Home sales and construction account for 6 percent of the U.S. gross domestic product, said Michael Darda, chief economist at MKM Partners in Greenwich, Connecticut. Adding ancillary purchases such as new furnishings and renovations, the housing sector influences as much as 23 percent of GDP, according to the Joint Center for Housing Studies at Harvard University in Cambridge.
Rising home prices also spur consumer spending by loosening the wallets of homeowners who feel wealthier as their net worth increases, said Drew Matus, economist at Lehman Brothers Inc. in New York.
Consumer Spending
``If you believe consumers are spending some of the money they think they're getting from their homes, then you can anticipate if those home prices level off or fall,'' that consumer spending growth may slow, Matus said.

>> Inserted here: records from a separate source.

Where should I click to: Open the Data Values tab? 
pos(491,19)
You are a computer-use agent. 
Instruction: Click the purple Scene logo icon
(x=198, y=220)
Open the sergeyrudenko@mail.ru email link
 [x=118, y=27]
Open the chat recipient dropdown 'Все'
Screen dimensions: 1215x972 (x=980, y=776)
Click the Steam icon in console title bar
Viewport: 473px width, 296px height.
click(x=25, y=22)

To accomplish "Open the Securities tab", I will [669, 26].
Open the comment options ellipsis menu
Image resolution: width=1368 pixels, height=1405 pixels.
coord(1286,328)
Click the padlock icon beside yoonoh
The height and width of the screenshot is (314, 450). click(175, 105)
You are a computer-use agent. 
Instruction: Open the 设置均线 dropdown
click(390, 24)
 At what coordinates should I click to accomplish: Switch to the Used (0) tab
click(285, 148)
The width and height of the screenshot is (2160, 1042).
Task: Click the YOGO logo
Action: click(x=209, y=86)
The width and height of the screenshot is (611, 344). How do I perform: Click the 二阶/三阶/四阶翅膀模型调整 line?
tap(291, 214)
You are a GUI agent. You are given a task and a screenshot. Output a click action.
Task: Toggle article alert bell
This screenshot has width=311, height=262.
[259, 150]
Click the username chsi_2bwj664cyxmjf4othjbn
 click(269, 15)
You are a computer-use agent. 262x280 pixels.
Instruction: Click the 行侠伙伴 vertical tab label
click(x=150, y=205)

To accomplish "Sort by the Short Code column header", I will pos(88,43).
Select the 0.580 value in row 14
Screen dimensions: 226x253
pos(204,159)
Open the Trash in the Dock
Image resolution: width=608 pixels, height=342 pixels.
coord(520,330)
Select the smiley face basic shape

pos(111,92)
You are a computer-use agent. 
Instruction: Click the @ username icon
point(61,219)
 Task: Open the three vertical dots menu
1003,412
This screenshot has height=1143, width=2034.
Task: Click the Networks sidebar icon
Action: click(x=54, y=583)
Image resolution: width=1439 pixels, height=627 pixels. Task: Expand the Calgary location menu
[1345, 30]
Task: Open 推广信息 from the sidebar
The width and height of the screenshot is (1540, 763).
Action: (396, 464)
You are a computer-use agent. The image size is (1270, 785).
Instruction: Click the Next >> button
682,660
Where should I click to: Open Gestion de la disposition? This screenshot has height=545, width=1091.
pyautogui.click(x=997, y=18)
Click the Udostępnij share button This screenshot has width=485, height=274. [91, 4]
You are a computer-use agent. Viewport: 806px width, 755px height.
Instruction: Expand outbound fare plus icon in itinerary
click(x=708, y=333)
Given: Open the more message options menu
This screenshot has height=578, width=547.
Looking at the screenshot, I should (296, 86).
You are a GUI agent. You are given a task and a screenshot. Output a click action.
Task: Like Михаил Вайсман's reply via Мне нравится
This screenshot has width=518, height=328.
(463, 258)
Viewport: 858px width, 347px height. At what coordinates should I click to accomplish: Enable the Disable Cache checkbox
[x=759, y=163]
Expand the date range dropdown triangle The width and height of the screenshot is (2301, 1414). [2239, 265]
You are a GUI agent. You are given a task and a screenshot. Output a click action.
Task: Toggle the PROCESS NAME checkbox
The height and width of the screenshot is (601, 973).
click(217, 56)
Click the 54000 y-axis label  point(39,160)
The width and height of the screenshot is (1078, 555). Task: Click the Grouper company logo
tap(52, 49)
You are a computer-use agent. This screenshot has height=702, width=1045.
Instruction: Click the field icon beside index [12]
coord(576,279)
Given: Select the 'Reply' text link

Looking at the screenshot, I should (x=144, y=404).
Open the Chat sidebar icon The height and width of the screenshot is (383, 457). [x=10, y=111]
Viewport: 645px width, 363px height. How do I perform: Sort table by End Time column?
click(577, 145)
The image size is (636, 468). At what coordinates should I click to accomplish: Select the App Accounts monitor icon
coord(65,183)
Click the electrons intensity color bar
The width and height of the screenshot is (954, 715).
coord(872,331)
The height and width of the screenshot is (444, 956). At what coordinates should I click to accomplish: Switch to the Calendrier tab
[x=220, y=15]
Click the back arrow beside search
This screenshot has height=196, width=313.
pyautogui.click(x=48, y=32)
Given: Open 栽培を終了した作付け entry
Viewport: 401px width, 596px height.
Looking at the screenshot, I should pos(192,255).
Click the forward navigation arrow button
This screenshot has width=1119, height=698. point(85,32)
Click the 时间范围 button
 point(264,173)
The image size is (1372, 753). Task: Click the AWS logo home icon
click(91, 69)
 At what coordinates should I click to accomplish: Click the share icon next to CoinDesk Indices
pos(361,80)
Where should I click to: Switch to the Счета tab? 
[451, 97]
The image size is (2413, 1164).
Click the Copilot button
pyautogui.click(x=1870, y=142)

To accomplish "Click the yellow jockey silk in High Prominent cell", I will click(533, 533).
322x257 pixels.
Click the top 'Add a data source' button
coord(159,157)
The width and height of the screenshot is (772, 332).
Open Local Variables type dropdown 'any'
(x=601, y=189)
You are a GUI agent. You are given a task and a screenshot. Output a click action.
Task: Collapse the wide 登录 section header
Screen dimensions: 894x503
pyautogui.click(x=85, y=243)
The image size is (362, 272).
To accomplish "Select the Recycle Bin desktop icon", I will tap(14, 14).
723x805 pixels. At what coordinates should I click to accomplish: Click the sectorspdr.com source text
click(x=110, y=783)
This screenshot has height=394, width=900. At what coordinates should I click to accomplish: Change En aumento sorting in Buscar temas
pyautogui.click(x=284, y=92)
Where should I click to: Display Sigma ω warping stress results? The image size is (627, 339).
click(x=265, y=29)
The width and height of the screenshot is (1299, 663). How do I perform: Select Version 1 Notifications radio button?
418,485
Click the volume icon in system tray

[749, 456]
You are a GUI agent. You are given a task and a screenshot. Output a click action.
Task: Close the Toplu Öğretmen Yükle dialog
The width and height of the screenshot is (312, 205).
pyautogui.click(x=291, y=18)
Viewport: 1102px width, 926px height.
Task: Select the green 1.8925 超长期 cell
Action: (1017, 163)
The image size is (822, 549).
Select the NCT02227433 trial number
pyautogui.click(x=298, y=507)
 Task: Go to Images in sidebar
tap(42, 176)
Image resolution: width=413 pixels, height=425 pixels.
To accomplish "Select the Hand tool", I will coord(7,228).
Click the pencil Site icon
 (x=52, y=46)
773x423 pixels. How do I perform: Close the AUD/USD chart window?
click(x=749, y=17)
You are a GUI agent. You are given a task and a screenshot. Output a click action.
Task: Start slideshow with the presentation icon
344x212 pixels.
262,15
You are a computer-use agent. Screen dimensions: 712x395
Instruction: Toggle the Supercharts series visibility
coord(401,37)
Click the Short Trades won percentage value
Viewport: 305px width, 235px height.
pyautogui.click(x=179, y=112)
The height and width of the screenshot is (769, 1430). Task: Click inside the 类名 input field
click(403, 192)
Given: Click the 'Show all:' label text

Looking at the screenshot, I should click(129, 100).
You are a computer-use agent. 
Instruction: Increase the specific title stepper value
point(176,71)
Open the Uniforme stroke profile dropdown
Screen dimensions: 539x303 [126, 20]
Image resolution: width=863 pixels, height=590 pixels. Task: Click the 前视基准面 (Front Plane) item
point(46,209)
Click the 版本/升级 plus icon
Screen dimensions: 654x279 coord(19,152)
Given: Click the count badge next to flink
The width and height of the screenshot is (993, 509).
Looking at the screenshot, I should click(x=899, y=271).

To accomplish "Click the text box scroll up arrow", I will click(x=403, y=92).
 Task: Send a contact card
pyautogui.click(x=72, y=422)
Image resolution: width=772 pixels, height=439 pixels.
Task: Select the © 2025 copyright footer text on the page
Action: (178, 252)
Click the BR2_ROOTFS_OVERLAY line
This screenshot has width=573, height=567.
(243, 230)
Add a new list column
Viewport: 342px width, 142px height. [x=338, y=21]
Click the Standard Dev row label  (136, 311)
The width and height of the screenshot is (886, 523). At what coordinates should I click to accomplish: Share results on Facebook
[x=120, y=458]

The average rate for a 30-year fixed mortgage was 6.78 percent in June, the highest since April 2002, according to Freddie Mac data. Last week, the rate averaged 6.48 percent.
Over the past half century, the average price of U.S. homes has risen 5 percent a year, according to Frank Nothaft, chief economist at Freddie Mac, the No. 2 U.S. mortgage buyer.
Home prices probably will increase 3.2 percent this year, a quarter of 2005's 12 percent pace, David Berson, chief economist of Fannie Mae, the largest U.S. mortgage buyer, said in an Aug. 16 forecast.